Emily vit depuis son enfance dans la maison de sa grand-mère disparue. Elle ne souhaite pas quitter ce lieu malgré les lettres de son père, de sa sœur, du notaire qui la pressent de partir. Le père veut vendre. Elle n’a pas à discuter, c’est la loi. Or, ces lieux, elle les aime intimement, viscéralement comme Emily Brontë aimait le presbytère de Haworth et sa lande. Elle vit en osmose avec la nature. Elle habite vraiment ce lieu et va donc entrer dans une forme de résistance face à la violence patriarcale.
L’originalité de l’oeuvre réside dans le projet de l’autrice : donner vie et voix, équitablement, aux bêtes, à la végétation, aux minéraux et aux humains, dans un roman. On imagine derrière ce projet une sensibilité écoféministe et non-violente. La nature n’est plus une toile de fond, un décor mais un personnage, un organisme vivant. Il s’agit donc d’accorder autant d’attention - donc de lignes - à Emily qu’à sa chienne, qu’aux trembles, aux rochers, aux hirondelles et aux abeilles. Le pari est risqué mais pourquoi pas ? L’autrice semble vouloir restituer le monde : bruits, mouvements, odeurs à travers un vocabulaire quasi biologique et des descriptions nombreuses et minutieuses.

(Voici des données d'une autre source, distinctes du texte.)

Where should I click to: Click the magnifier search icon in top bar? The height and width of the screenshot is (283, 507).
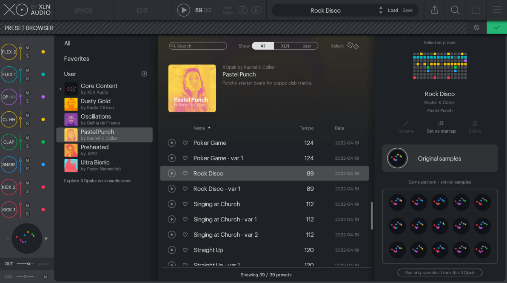coord(455,10)
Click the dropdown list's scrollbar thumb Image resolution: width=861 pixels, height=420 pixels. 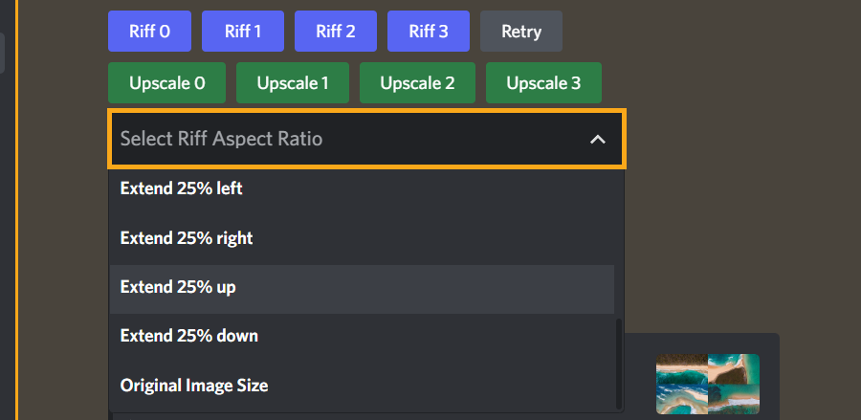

Le projet est intéressant mais tout est question de dosage. Si l’on ne veut pas sombrer dans un texte expérimental, exercice de style un peu froid et dont on sentirait l’excès de technique lors de la lecture, il faut doser. Le travail de l’autrice est incontestablement un tour de force mais en découlent deux problèmes majeurs : la lecture est rendue parfois pénible, les descriptions trop nombreuses, trop systématiques m’ont lassée. Et surtout, la rencontre avec le personnage - et même avec la nature finalement- pour moi n’a pas eu lieu. Je ne me suis attachée à personne et n’ai ressenti aucune émotion. J’ai eu l’impression d’observer l’histoire de loin sans participer, alors que, vu les thèmes abordés, j’aurais pu y trouver une place. Bref, j’aurais aimé habiter ce livre mais la porte n’est restée qu’entrouverte. Dommage.